THE EXERCISE:
Extract each line of the records that contains the word "computer", copying every such line in full.

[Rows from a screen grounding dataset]
┄┄┄┄┄┄┄┄┄┄
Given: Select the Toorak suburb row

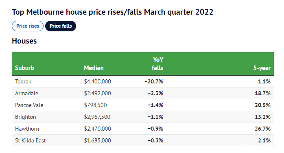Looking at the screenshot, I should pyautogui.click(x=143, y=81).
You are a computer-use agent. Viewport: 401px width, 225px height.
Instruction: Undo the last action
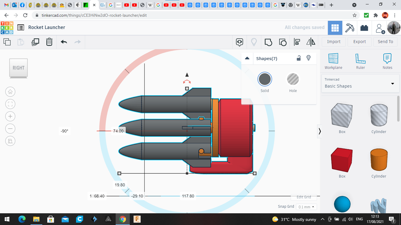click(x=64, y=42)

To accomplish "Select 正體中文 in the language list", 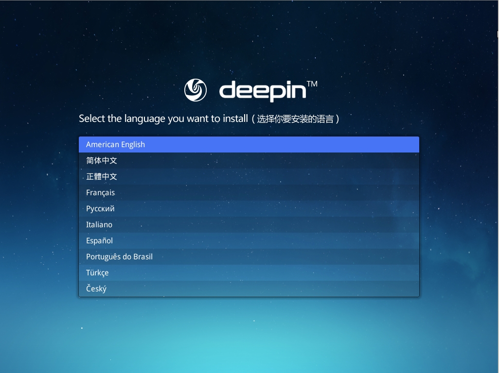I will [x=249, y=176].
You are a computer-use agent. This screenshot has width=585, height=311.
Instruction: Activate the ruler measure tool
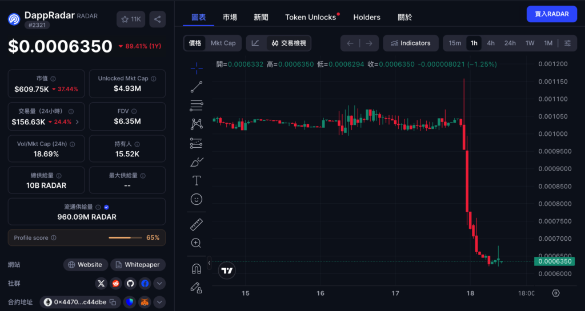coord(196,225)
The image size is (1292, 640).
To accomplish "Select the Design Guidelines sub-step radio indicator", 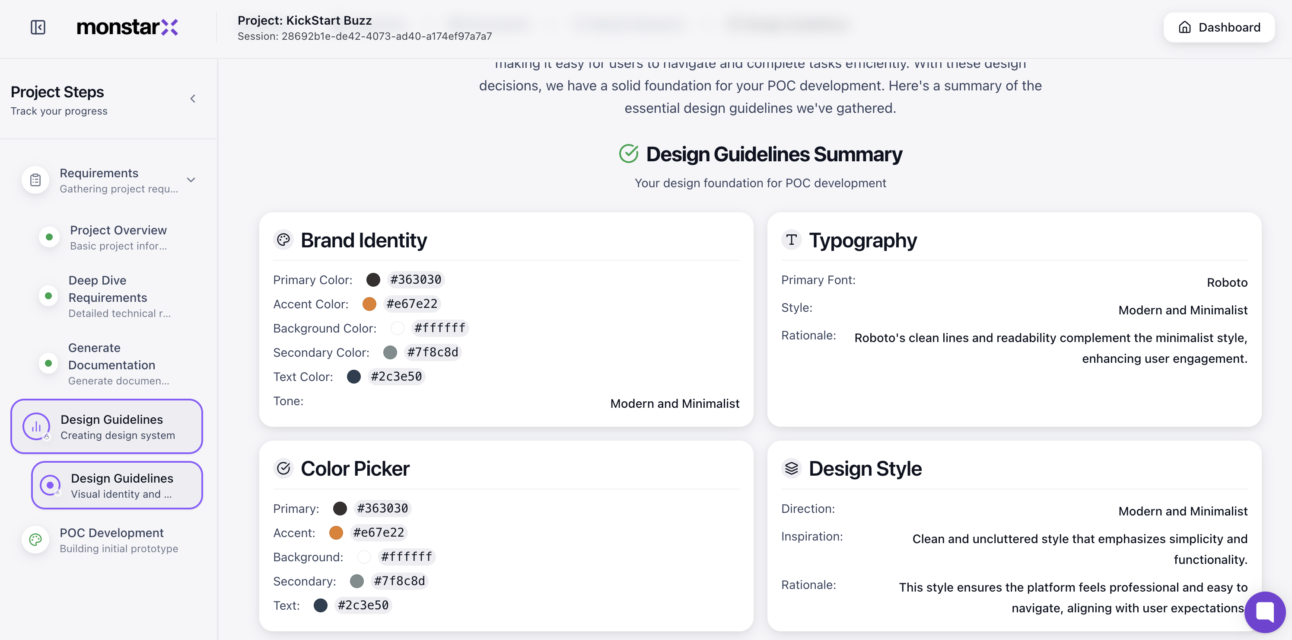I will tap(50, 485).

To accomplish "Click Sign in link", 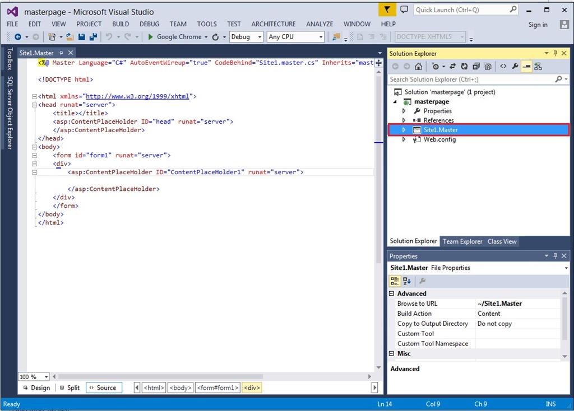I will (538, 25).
┄┄┄┄┄┄┄┄┄┄
SOLUTION FOR THIS PROBLEM:
You are a computer-use agent. Viewport: 401px width, 225px height.
You are a computer-use agent. This screenshot has width=585, height=311.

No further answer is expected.